If code throws ImportError, AttributeError, or TypeError, introspect the installed package and adapt the example to match the actual API rather than retrying.

Local BLAST

"Run a BLAST search against my custom database" → Build a local BLAST database and search it with query sequences, returning tabular results with identity and e-value.

CLI:
```
makeblastdb
```
,
```
blastn
```
/
```
blastp
```
(NCBI BLAST+)
Python:
```
subprocess
```
wrapper for BLAST+

Run BLAST searches locally using NCBI BLAST+ command-line tools.

Installation (NCBI BLAST+)

# macOS
brew install blast

# Ubuntu/Debian
sudo apt install ncbi-blast+

# conda
conda install -c bioconda blast

# Verify installation
blastn -version

BLAST+ Programs

Command	Query	Database	Description
`blastn`	DNA	DNA	Nucleotide-nucleotide
`blastp`	Protein	Protein	Protein-protein
`blastx`	DNA	Protein	Translated query vs protein
`tblastn`	Protein	DNA	Protein vs translated DB
`tblastx`	DNA	DNA	Translated vs translated
`makeblastdb`	-	-	Create BLAST database

Creating BLAST Databases

makeblastdb - Create Database (NCBI BLAST+)

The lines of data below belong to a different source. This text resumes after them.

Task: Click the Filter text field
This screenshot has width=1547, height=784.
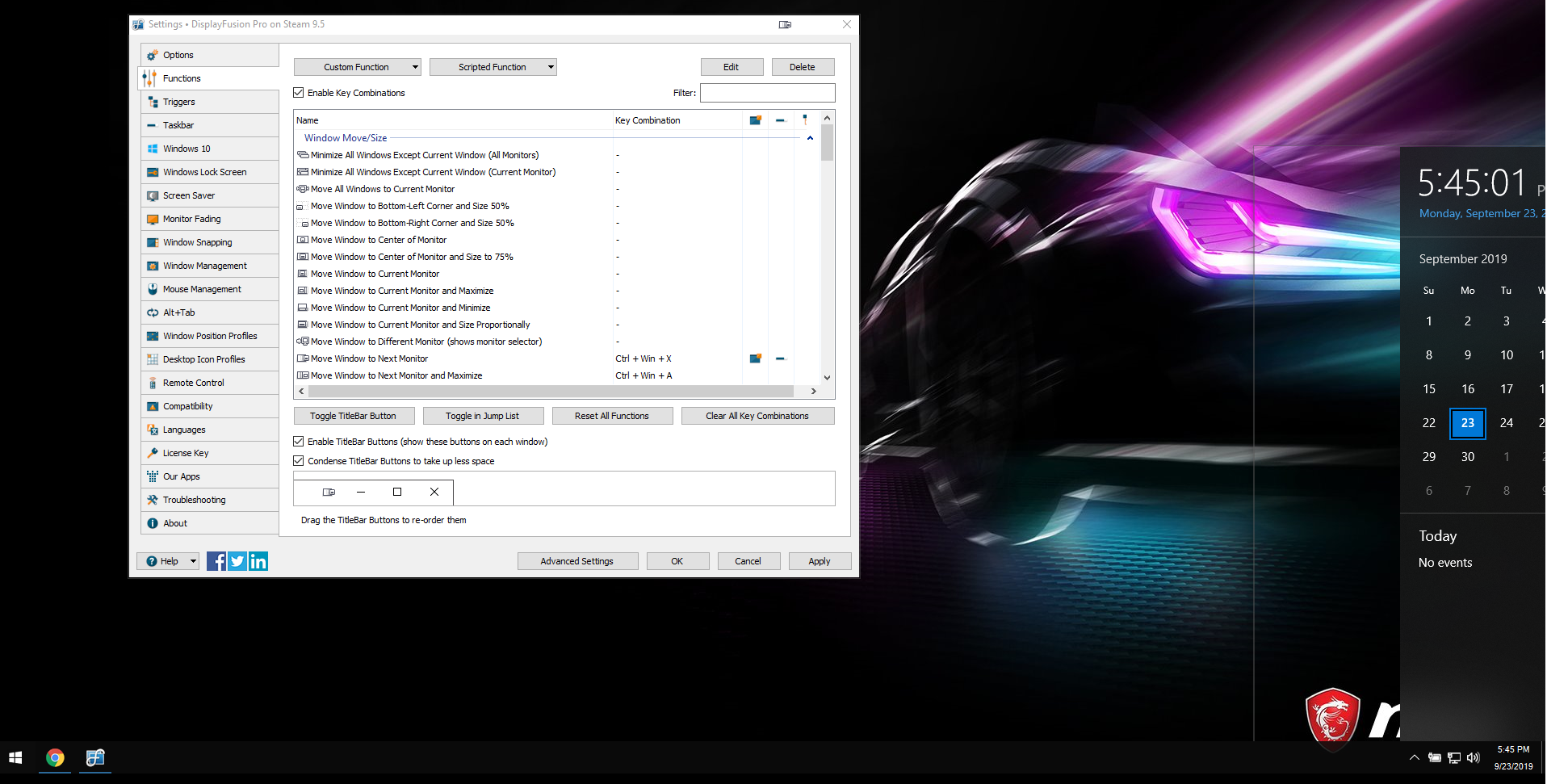Action: coord(767,93)
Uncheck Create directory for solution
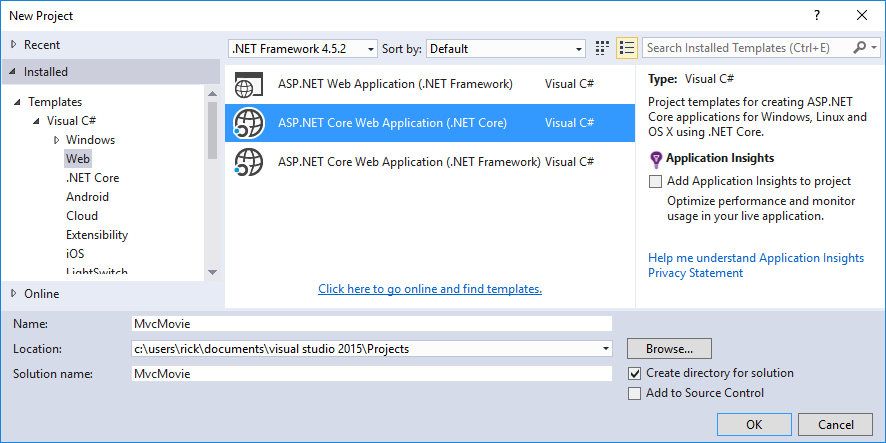 pyautogui.click(x=634, y=373)
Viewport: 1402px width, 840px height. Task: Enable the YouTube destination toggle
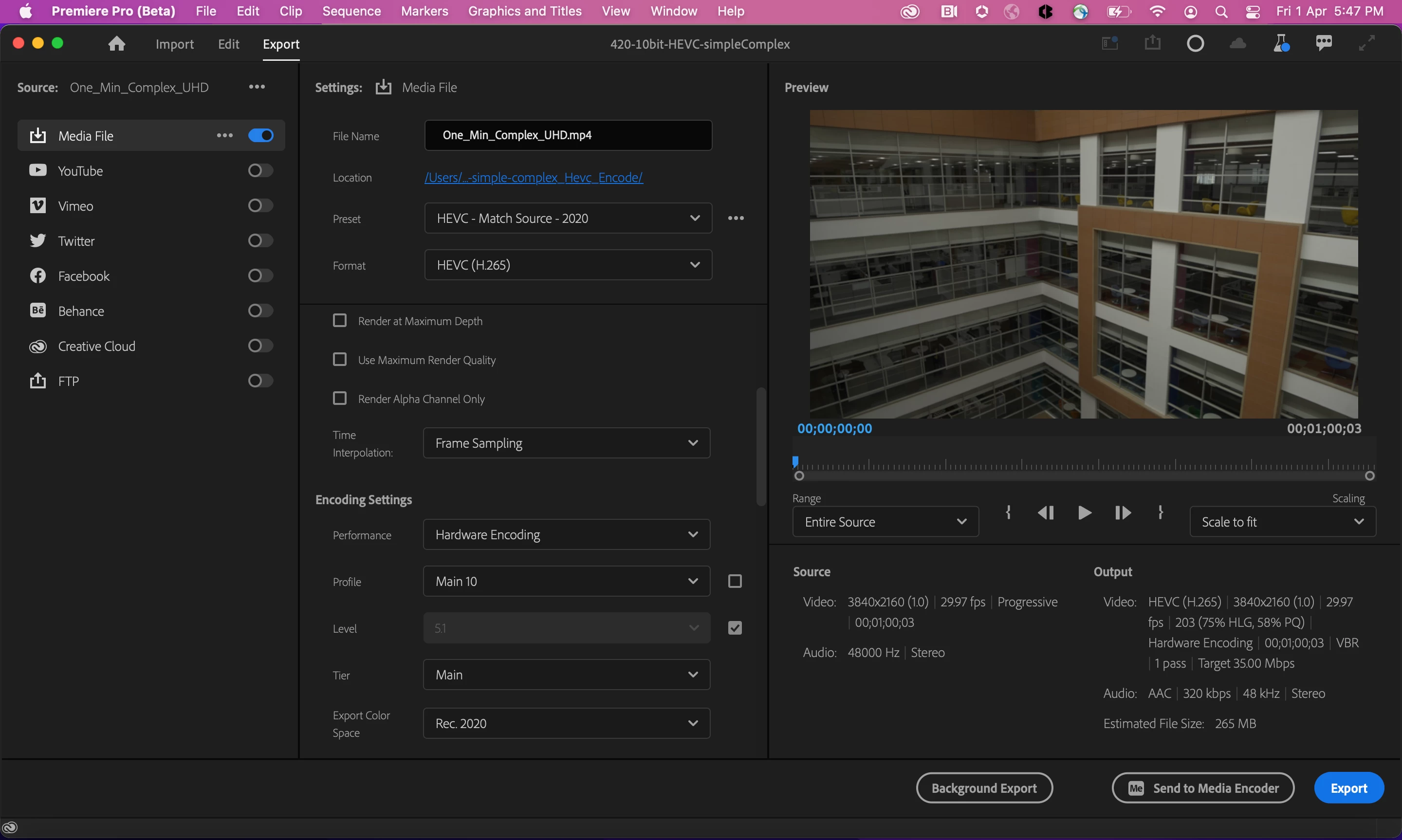pyautogui.click(x=260, y=171)
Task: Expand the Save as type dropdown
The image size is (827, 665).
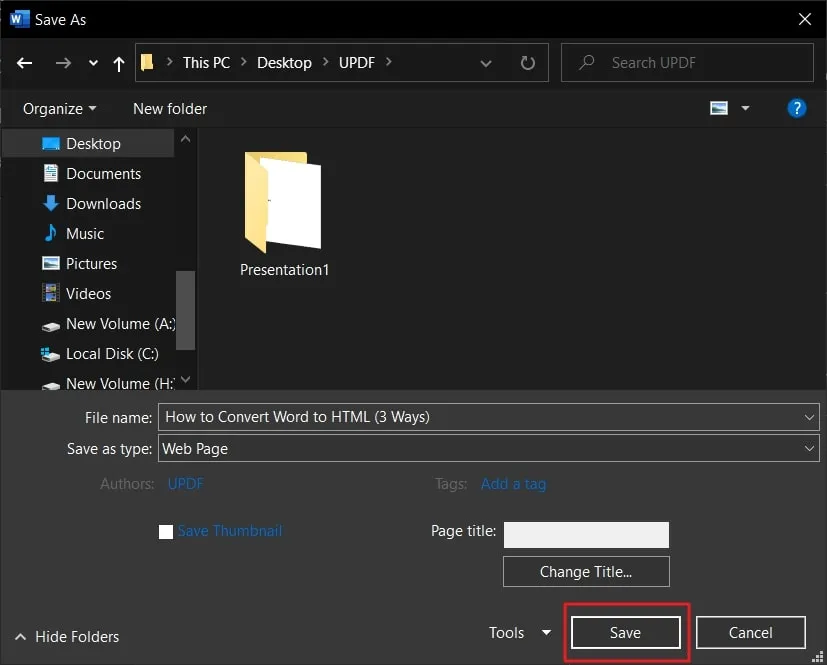Action: (809, 449)
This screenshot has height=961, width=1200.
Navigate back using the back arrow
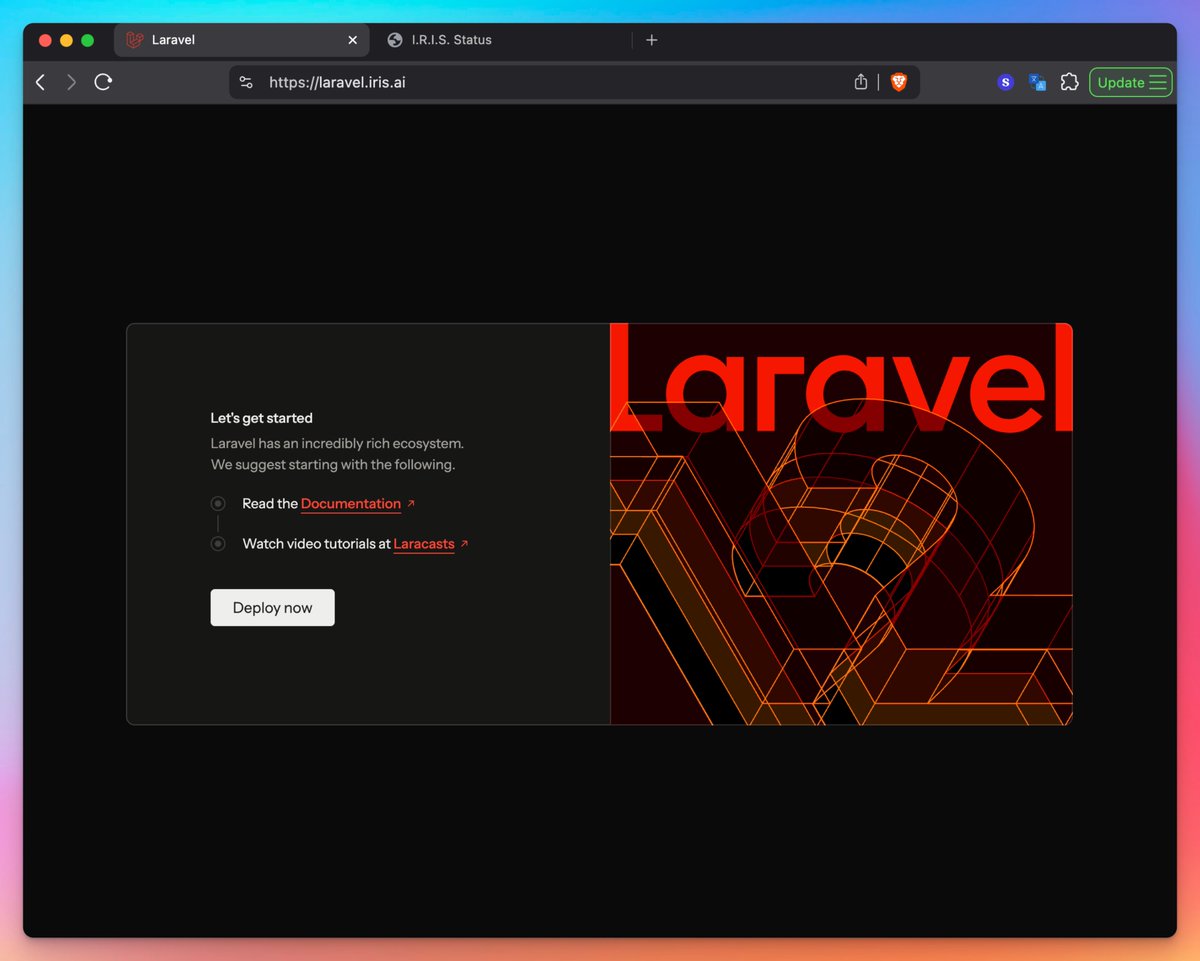click(x=39, y=82)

# Create nucleotide database
makeblastdb -in sequences.fasta -dbtype nucl -out my_db

# Create protein database
makeblastdb -in proteins.fasta -dbtype prot -out my_proteins

# With title and parse sequence IDs
makeblastdb -in sequences.fasta -dbtype nucl -out my_db \
    -title "My Reference Database" -parse_seqids

Key Options:

Option	Description	Values
`-in`	Input FASTA file	Path
`-dbtype`	Database type	`nucl` , `prot`
`-out`	Output database name	Path prefix
`-title`	Database title	String
`-parse_seqids`	Enable ID-based retrieval	Flag
`-taxid`	Assign taxonomy ID	Integer
`-taxid_map`	Taxonomy ID mapping file	Path

Database Files Created

my_db.nhr  # Header file (nucl) / .phr (prot)
my_db.nin  # Index file (nucl) / .pin (prot)
my_db.nsq  # Sequence file (nucl) / .psq (prot)
my_db.ndb  # Alias file (optional)
my_db.not  # ID index (if parse_seqids)
my_db.ntf  # Index (if parse_seqids)
my_db.nto  # Index (if parse_seqids)

Running BLAST Searches

Basic Usage (NCBI BLAST+)

# BLASTN
blastn -query query.fasta -db my_db -out results.txt

# BLASTP
blastp -query proteins.fasta -db my_proteins -out results.txt

# BLASTX (translate query, search protein DB)
blastx -query genes.fasta -db nr -out results.txt

Common Options

Option	Description	Example
`-query`	Query FASTA file	`-query seq.fa`
`-db`	Database name	`-db nt`
`-out`	Output file	`-out results.txt`
`-outfmt`	Output format	`-outfmt 6`
`-evalue`	E-value threshold	`-evalue 1e-5`
`-num_threads`	CPU threads	`-num_threads 8`
`-max_target_seqs`	Max hits	`-max_target_seqs 100`
`-max_hsps`	Max HSPs per hit	`-max_hsps 1`
`-word_size`	Word size	`-word_size 11`
`-dust`	Filter low complexity (nucl)	`-dust yes`
`-seg`	Filter low complexity (prot)	`-seg yes`

Output Formats (-outfmt)

Value	Format
`0`	Pairwise (default)
`1`	Query-anchored with identities
`5`	BLAST XML
`6`	Tabular
`7`	Tabular with comments
`10`	CSV

Tabular Output Fields (-outfmt 6)

Default columns:

qseqid sseqid pident length mismatch gapopen qstart qend sstart send evalue bitscore

Custom columns:

blastn -query query.fa -db my_db -outfmt "6 qseqid sseqid pident length evalue stitle"

Available Fields:

Field	Description
`qseqid`	Query ID
`sseqid`	Subject ID
`pident`	Percent identity
`length`	Alignment length
`mismatch`	Mismatches
`gapopen`	Gap openings
`qstart`	Query start
`qend`	Query end
`sstart`	Subject start
`send`	Subject end
`evalue`	E-value
`bitscore`	Bit score
`stitle`	Subject title
`qcovs`	Query coverage
`qcovhsp`	Query coverage per HSP

Code Patterns

Create Database and Search

Goal: Build a custom BLAST database from reference sequences and search it with a query.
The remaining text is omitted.